Stored dataset items:
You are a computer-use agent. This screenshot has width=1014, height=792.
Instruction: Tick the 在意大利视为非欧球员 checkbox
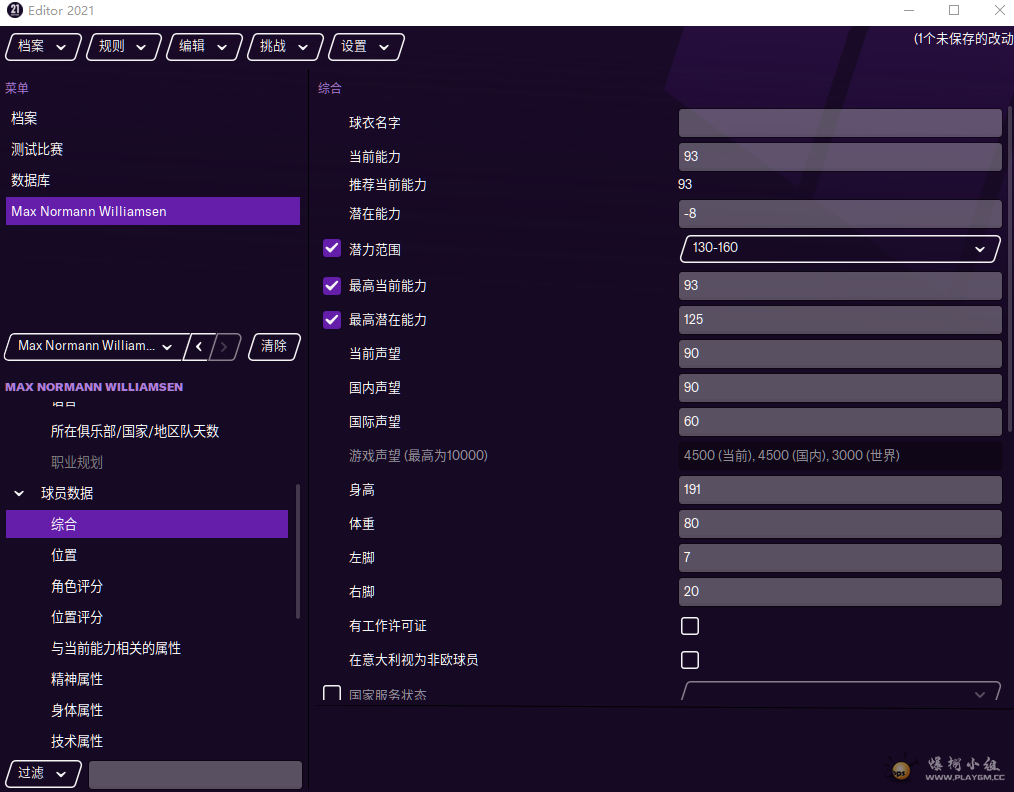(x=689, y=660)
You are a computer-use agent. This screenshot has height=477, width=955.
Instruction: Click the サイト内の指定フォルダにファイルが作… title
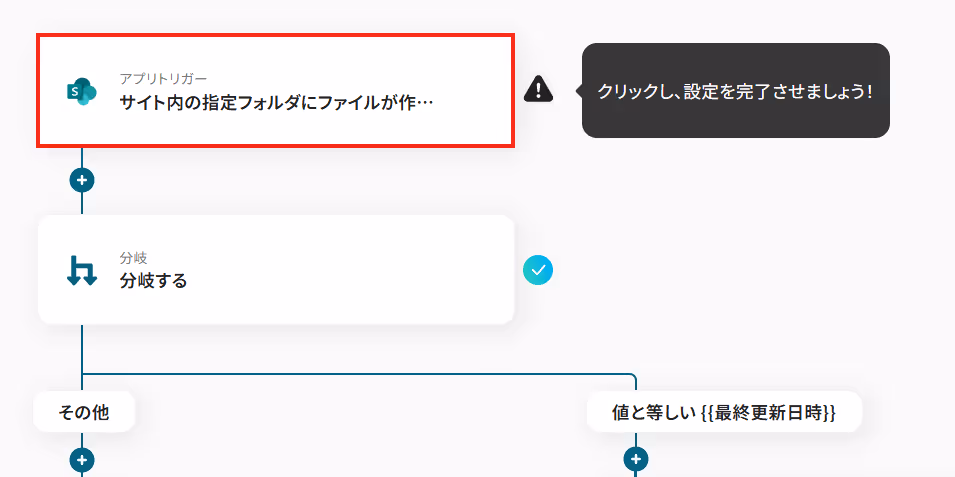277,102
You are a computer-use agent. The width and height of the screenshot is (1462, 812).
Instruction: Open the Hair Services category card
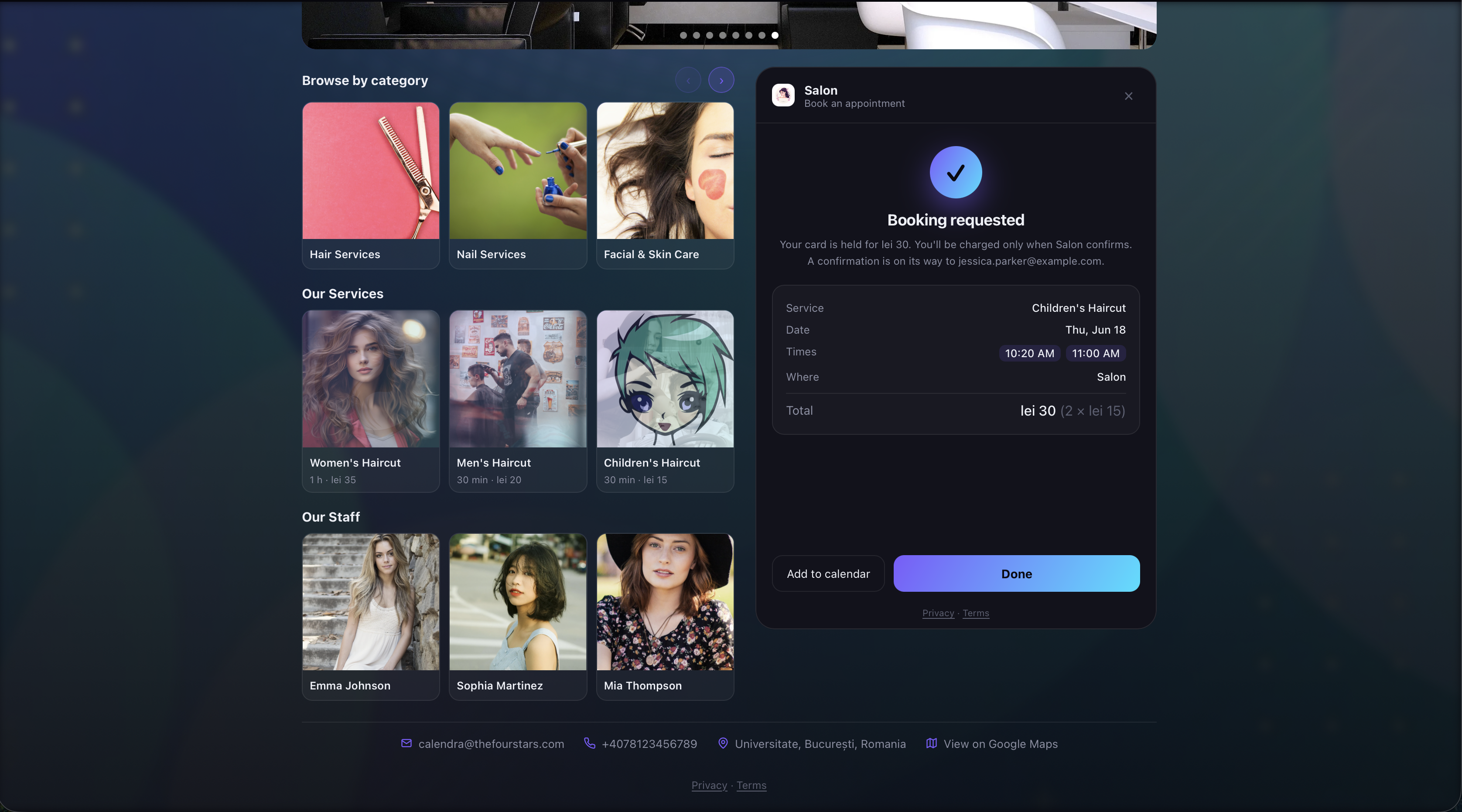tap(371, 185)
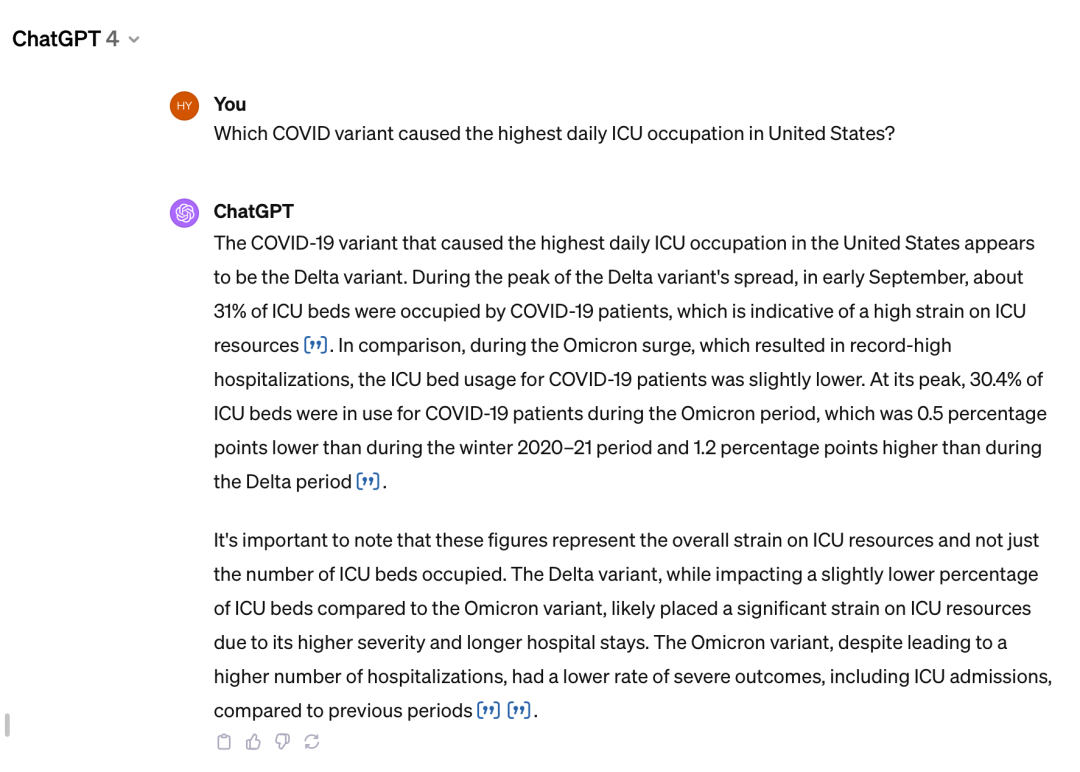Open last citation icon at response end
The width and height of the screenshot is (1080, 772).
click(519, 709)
---
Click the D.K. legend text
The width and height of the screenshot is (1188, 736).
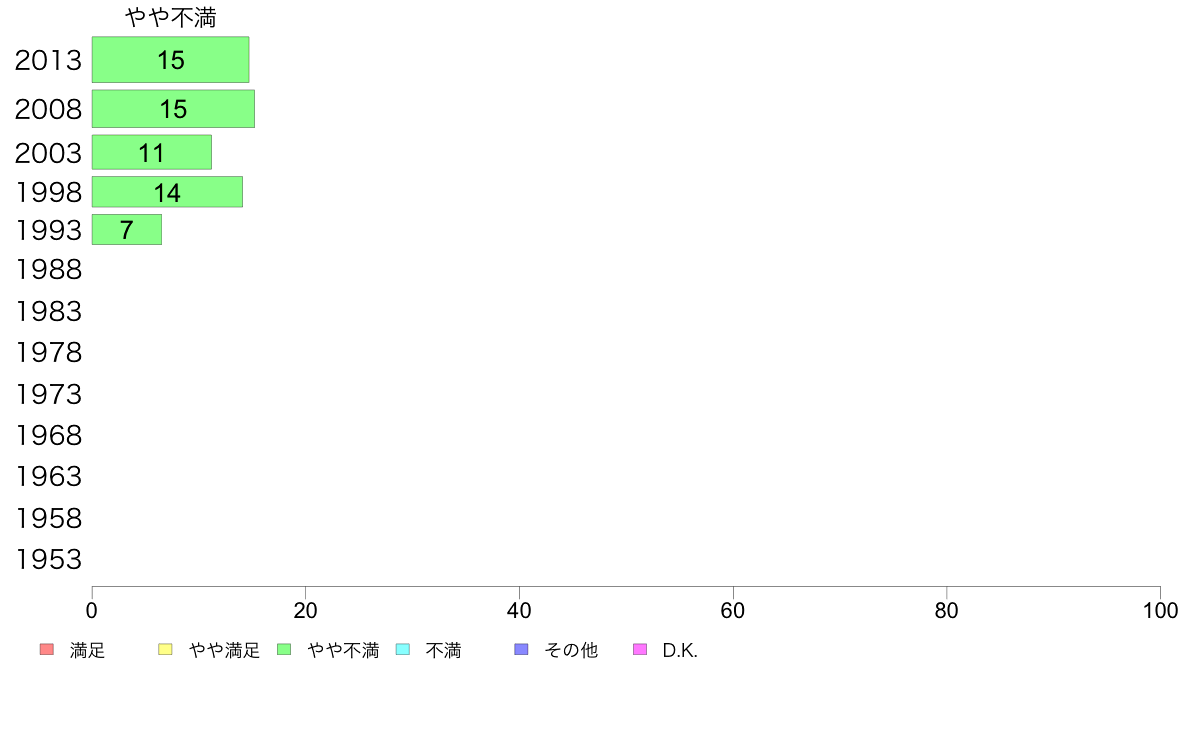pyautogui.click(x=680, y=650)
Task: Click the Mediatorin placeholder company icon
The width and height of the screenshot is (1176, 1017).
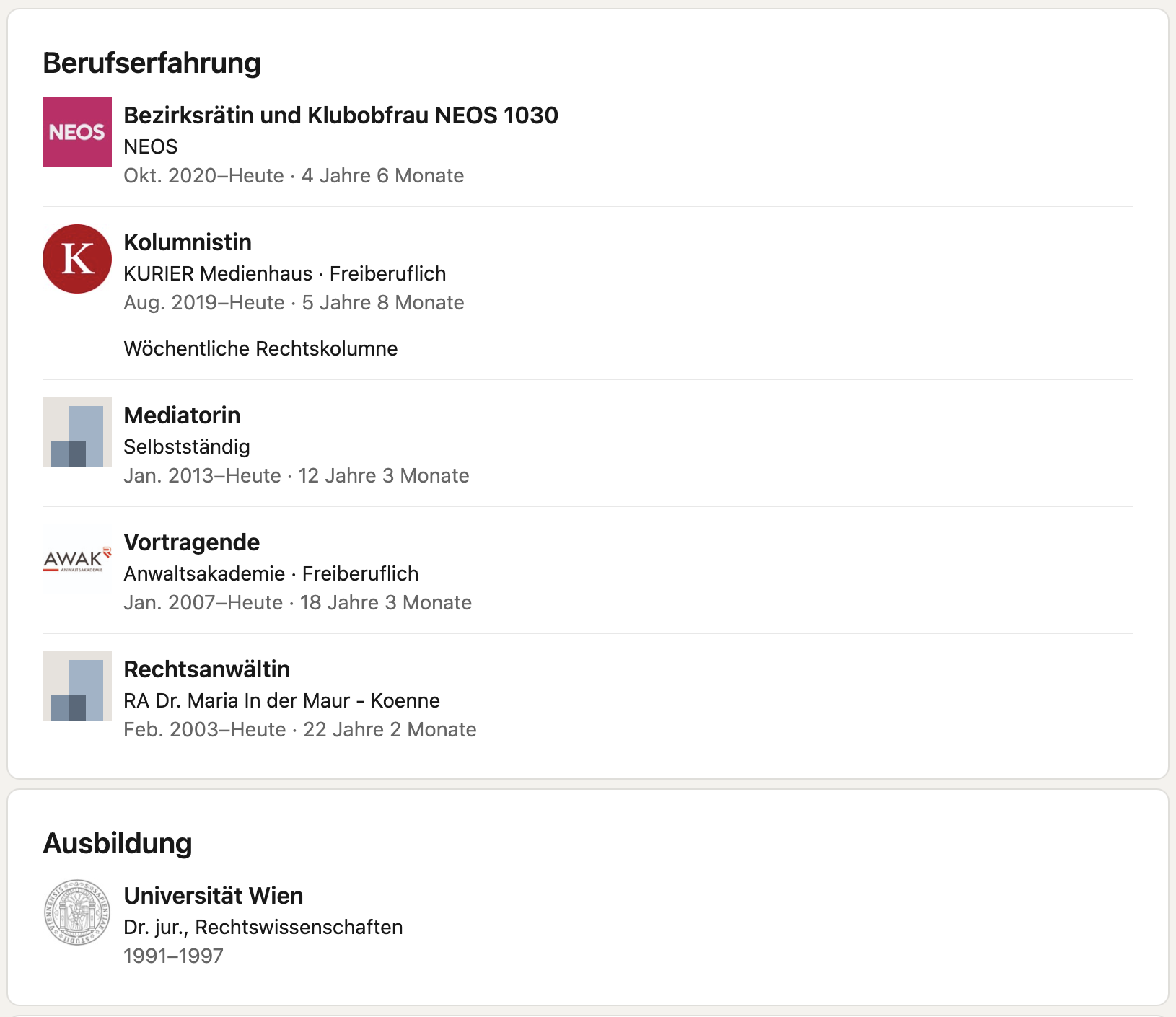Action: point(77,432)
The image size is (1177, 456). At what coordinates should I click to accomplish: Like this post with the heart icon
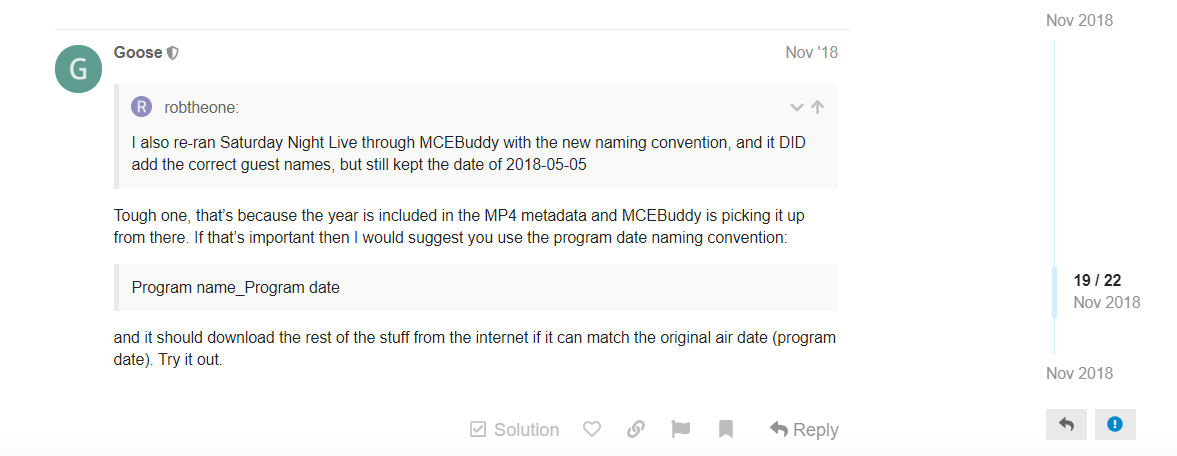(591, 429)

**Task details**
Go through the records line by line, and copy each line that holds the string "computer".

**Result below**
You are a computer-use agent. This screenshot has width=1014, height=792.
You are a computer-use agent. This screenshot has height=477, width=955.
You are a computer-use agent. The width and height of the screenshot is (1462, 812).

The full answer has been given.